Do this:
Quote each of the following entries verbatim, every line in its original order.

Data rows:
□ □ □ □ □

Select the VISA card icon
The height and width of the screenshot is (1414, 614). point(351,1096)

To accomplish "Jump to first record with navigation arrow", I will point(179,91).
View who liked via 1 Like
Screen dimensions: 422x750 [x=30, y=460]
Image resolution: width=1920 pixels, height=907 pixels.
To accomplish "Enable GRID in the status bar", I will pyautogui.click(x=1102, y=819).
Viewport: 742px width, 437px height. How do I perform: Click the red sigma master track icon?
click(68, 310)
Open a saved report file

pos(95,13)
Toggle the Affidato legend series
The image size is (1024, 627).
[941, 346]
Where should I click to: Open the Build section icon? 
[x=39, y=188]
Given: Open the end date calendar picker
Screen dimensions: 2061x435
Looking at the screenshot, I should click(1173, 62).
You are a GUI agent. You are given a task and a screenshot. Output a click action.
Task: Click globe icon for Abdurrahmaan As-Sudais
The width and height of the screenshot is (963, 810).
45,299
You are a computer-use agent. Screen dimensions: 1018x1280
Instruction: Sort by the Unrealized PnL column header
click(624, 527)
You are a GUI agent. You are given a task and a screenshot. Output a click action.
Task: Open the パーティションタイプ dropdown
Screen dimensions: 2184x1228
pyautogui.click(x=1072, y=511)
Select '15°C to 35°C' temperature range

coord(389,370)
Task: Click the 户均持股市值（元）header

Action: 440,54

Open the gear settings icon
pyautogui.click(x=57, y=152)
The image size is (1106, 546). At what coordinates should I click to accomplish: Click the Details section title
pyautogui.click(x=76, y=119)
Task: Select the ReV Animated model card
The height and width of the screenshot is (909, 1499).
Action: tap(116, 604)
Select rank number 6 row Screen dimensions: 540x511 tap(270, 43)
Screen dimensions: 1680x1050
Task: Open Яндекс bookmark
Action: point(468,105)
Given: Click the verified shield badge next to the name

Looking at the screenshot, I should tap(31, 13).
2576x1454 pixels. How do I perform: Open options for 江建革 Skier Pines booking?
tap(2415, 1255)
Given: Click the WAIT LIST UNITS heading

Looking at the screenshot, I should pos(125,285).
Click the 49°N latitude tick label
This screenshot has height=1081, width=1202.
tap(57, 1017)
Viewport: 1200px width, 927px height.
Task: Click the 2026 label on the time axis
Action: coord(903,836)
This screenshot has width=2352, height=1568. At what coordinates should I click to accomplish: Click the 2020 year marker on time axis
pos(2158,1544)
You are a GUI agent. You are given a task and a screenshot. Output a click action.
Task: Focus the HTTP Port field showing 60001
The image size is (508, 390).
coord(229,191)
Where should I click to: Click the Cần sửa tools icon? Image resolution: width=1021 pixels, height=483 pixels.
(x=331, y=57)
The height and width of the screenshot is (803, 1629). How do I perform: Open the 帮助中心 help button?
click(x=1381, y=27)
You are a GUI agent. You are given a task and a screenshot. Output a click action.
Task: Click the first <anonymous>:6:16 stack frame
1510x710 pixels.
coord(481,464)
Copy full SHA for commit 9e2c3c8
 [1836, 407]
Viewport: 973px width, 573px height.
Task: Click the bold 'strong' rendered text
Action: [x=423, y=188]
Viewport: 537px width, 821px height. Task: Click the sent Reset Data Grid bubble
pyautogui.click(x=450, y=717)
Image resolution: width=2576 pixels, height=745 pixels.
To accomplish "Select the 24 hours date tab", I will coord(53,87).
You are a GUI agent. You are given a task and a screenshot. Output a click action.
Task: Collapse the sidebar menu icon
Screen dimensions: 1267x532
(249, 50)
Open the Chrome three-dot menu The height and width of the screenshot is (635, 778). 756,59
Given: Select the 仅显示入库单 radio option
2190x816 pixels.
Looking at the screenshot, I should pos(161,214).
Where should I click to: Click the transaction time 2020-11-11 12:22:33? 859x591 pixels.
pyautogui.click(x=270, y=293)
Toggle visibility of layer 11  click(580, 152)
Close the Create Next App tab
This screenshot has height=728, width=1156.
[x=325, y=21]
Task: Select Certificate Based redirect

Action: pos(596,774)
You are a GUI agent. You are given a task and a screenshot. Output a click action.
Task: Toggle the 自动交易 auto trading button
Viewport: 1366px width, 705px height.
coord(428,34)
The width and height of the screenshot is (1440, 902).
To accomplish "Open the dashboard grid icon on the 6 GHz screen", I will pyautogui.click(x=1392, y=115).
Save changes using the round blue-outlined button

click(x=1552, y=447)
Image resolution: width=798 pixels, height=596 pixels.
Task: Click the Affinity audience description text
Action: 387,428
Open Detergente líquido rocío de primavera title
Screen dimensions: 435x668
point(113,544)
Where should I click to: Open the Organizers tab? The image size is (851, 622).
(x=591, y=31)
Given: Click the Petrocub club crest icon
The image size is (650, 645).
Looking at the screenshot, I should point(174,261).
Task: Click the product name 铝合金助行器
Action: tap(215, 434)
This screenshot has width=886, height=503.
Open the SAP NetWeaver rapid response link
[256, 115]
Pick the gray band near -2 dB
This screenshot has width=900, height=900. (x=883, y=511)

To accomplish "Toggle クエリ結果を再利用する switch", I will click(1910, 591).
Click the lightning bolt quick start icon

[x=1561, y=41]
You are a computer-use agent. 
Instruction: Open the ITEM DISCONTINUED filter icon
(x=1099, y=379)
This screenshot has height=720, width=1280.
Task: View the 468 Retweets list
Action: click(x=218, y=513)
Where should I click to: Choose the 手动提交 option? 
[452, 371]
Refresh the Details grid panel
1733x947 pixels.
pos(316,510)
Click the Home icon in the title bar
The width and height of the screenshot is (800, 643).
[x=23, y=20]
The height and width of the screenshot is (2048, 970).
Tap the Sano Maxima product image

□ □ □ □ □

Result for this exercise:
Select the VISA card icon
The height and width of the screenshot is (1414, 614). point(351,1096)

To accomplish "Jump to first record with navigation arrow", I will point(179,91).
View who liked via 1 Like
Screen dimensions: 422x750 [x=30, y=460]
Image resolution: width=1920 pixels, height=907 pixels.
To accomplish "Enable GRID in the status bar", I will pyautogui.click(x=1102, y=819).
Viewport: 742px width, 437px height. How do I perform: Click the red sigma master track icon?
click(68, 310)
Open a saved report file

pos(95,13)
Toggle the Affidato legend series
The image size is (1024, 627).
[941, 346]
Where should I click to: Open the Build section icon? 
[x=39, y=188]
Given: Open the end date calendar picker
Screen dimensions: 2061x435
Looking at the screenshot, I should click(1173, 62).
You are a GUI agent. You are given a task and a screenshot. Output a click action.
Task: Click globe icon for Abdurrahmaan As-Sudais
The width and height of the screenshot is (963, 810).
45,299
You are a computer-use agent. Screen dimensions: 1018x1280
Instruction: Sort by the Unrealized PnL column header
click(624, 527)
You are a GUI agent. You are given a task and a screenshot. Output a click action.
Task: Open the パーティションタイプ dropdown
Screen dimensions: 2184x1228
pyautogui.click(x=1072, y=511)
Select '15°C to 35°C' temperature range

coord(389,370)
Task: Click the 户均持股市值（元）header

Action: 440,54

Open the gear settings icon
pyautogui.click(x=57, y=152)
The image size is (1106, 546). At what coordinates should I click to accomplish: Click the Details section title
pyautogui.click(x=76, y=119)
Task: Select the ReV Animated model card
The height and width of the screenshot is (909, 1499).
Action: tap(116, 604)
Select rank number 6 row Screen dimensions: 540x511 tap(270, 43)
Screen dimensions: 1680x1050
Task: Open Яндекс bookmark
Action: point(468,105)
Given: Click the verified shield badge next to the name

Looking at the screenshot, I should tap(31, 13).
2576x1454 pixels. How do I perform: Open options for 江建革 Skier Pines booking?
tap(2415, 1255)
Given: Click the WAIT LIST UNITS heading

Looking at the screenshot, I should pos(125,285).
Click the 49°N latitude tick label
This screenshot has height=1081, width=1202.
tap(57, 1017)
Viewport: 1200px width, 927px height.
Task: Click the 2026 label on the time axis
Action: coord(903,836)
This screenshot has width=2352, height=1568. At what coordinates should I click to accomplish: Click the 2020 year marker on time axis
pos(2158,1544)
You are a GUI agent. You are given a task and a screenshot. Output a click action.
Task: Focus the HTTP Port field showing 60001
The image size is (508, 390).
coord(229,191)
Where should I click to: Click the Cần sửa tools icon? Image resolution: width=1021 pixels, height=483 pixels.
(x=331, y=57)
The height and width of the screenshot is (803, 1629). How do I perform: Open the 帮助中心 help button?
click(x=1381, y=27)
You are a GUI agent. You are given a task and a screenshot. Output a click action.
Task: Click the first <anonymous>:6:16 stack frame
1510x710 pixels.
coord(481,464)
Copy full SHA for commit 9e2c3c8
 [1836, 407]
Viewport: 973px width, 573px height.
Task: Click the bold 'strong' rendered text
Action: [x=423, y=188]
Viewport: 537px width, 821px height. Task: Click the sent Reset Data Grid bubble
pyautogui.click(x=450, y=717)
Image resolution: width=2576 pixels, height=745 pixels.
To accomplish "Select the 24 hours date tab", I will coord(53,87).
You are a GUI agent. You are given a task and a screenshot. Output a click action.
Task: Collapse the sidebar menu icon
Screen dimensions: 1267x532
(249, 50)
Open the Chrome three-dot menu The height and width of the screenshot is (635, 778). 756,59
Given: Select the 仅显示入库单 radio option
2190x816 pixels.
Looking at the screenshot, I should pos(161,214).
Where should I click to: Click the transaction time 2020-11-11 12:22:33? 859x591 pixels.
pyautogui.click(x=270, y=293)
Toggle visibility of layer 11  click(580, 152)
Close the Create Next App tab
This screenshot has height=728, width=1156.
[x=325, y=21]
Task: Select Certificate Based redirect

Action: pos(596,774)
You are a GUI agent. You are given a task and a screenshot. Output a click action.
Task: Toggle the 自动交易 auto trading button
Viewport: 1366px width, 705px height.
coord(428,34)
The width and height of the screenshot is (1440, 902).
To accomplish "Open the dashboard grid icon on the 6 GHz screen", I will pyautogui.click(x=1392, y=115).
Save changes using the round blue-outlined button

click(x=1552, y=447)
Image resolution: width=798 pixels, height=596 pixels.
Task: Click the Affinity audience description text
Action: 387,428
Open Detergente líquido rocío de primavera title
Screen dimensions: 435x668
point(113,544)
Where should I click to: Open the Organizers tab? The image size is (851, 622).
(x=591, y=31)
Given: Click the Petrocub club crest icon
The image size is (650, 645).
Looking at the screenshot, I should point(174,261).
Task: Click the product name 铝合金助行器
Action: tap(215, 434)
This screenshot has width=886, height=503.
Open the SAP NetWeaver rapid response link
[256, 115]
Pick the gray band near -2 dB
This screenshot has width=900, height=900. (x=883, y=511)

To accomplish "Toggle クエリ結果を再利用する switch", I will click(1910, 591).
Click the lightning bolt quick start icon

[x=1561, y=41]
You are a computer-use agent. 
Instruction: Open the ITEM DISCONTINUED filter icon
(x=1099, y=379)
This screenshot has height=720, width=1280.
Task: View the 468 Retweets list
Action: click(x=218, y=513)
Where should I click to: Choose the 手动提交 option? 
[452, 371]
Refresh the Details grid panel
1733x947 pixels.
pos(316,510)
Click the Home icon in the title bar
The width and height of the screenshot is (800, 643).
[x=23, y=20]
The height and width of the screenshot is (2048, 970).
Tap the Sano Maxima product image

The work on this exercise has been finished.